For what real numbers, $$a$$ and $$b$$, is $$(a + b)^2$$ equal to $$a^2 + b^2$$.

Use the order of operations to simplify the quantities for the following problems.

##### Exercise $$\PageIndex{37}$$

$$3^2 + 7$$

$$16$$

##### Exercise $$\PageIndex{38}$$

$$4^3 - 18$$

##### Exercise $$\PageIndex{39}$$

$$5^2 + 2(40)$$

$$105$$

##### Exercise $$\PageIndex{40}$$

$$8^2 + 3 + 5(2 + 7)$$

##### Exercise $$\PageIndex{41}$$

$$2^5 + 3(8 + 1)$$

$$59$$

##### Exercise $$\PageIndex{42}$$

$$3^4 + 2^4(1 + 5)^3$$

##### Exercise $$\PageIndex{43}$$

$$(6^2 - 4^2) \div 5$$

$$4$$

##### Exercise $$\PageIndex{44}$$

$$2^2(10 - 2^3)$$

##### Exercise $$\PageIndex{45}$$

$$(3^4 - 4^3) \div 17$$

$$1$$

##### Exercise $$\PageIndex{46}$$

$$(4 + 3)^2 + 1 \div (2 \cdot 5$$

##### Exercise $$\PageIndex{47}$$

$$(2^4 + 2^5 - 2^3 \cdot 5)^2 \div 4^2$$

$$4$$

##### Exercise $$\PageIndex{48}$$

$$1^6 + 0^8 + 5^2(2 + 8)^3$$

##### Exercise $$\PageIndex{49}$$

$$(7)(16) - 9^2 + 4(1^1 + 3^2)$$

$$71$$

##### Exercise $$\PageIndex{50}$$

$$\dfrac{2^3 - 7}{5^2}$$

##### Exercise $$\PageIndex{51}$$

$$\dfrac{(1 + 6)^2 + 2}{19}$$

$$\dfrac{51}{19}$$

##### Exercise $$\PageIndex{52}$$

$$\dfrac{6^2 - 1}{5} + \dfrac{4^3 + (2)(3)}{10}$$

##### Exercise $$\PageIndex{53}$$

$$\dfrac{(2 + 1)^3 + 2^3 + 1^3}{6^2} - \dfrac{15^2 - [2(5)]^2}{5 \cdot 5^2}$$

##### Exercise $$\PageIndex{54}$$

$$\dfrac{6^3 - 2 \cdot 10^2}{2^2} + \dfrac{18(2^3 + 7^2)}{2(19) - 3^3}$$

$$\dfrac{1070}{11}$$ or $$97.27$$

## Exercises for Review

##### Exercise $$\PageIndex{55}$$

Use algebraic notation to write the statement "a number divided by eight, plus five, is equal to ten."
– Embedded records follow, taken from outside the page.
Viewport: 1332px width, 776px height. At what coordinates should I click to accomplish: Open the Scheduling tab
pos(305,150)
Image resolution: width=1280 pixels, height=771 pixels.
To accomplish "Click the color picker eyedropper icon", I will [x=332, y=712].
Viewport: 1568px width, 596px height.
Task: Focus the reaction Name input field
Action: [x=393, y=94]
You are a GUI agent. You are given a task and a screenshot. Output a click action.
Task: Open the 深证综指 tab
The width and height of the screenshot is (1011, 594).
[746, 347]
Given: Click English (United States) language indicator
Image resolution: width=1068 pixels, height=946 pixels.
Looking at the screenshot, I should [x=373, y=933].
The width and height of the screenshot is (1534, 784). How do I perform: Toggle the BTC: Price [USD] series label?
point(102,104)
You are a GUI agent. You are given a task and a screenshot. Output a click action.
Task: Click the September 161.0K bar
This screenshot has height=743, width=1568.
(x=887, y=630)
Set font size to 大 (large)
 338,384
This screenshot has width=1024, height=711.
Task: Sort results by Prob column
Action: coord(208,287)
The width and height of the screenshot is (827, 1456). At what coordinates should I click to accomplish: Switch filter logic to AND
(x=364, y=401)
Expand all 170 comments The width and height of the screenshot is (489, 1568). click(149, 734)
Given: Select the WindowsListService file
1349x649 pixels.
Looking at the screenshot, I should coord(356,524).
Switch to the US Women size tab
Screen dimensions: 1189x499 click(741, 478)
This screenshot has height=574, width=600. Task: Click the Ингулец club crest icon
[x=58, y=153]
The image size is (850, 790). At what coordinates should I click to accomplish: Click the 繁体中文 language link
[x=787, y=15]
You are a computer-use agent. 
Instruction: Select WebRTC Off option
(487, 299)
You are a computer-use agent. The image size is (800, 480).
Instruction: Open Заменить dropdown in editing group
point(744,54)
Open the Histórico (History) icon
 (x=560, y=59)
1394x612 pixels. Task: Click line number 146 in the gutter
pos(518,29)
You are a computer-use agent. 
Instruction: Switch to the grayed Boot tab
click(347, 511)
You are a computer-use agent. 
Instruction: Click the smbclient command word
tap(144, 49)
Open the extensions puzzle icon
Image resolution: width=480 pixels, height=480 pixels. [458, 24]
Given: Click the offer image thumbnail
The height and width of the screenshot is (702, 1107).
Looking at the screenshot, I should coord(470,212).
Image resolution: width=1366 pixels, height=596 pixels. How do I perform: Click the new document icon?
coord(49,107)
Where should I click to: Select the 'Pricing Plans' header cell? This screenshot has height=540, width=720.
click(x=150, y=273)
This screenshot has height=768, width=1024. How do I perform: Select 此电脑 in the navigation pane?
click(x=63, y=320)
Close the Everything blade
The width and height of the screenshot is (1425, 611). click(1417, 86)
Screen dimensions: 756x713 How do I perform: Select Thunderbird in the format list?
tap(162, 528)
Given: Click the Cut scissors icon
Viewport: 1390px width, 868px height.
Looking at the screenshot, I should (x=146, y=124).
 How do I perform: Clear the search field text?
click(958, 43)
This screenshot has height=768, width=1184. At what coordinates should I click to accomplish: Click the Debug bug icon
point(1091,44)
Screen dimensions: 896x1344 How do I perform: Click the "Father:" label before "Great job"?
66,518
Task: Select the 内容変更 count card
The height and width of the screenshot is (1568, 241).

##### Exercise $$\PageIndex{56}$$

Draw a number line that extends from −5 to 5 and place points at all real numbers that are strictly greater than −3 but less than or equal to 2. ##### Exercise $$\PageIndex{57}$$

Is every integer a whole number?

##### Exercise $$\PageIndex{58}$$

Use the commutative property of multiplication to write a number equal to the number $$yx$$.

$$xy$$
##### Exercise $$\PageIndex{59}$$
Use the distributive property to expand $$3(x+6)$$.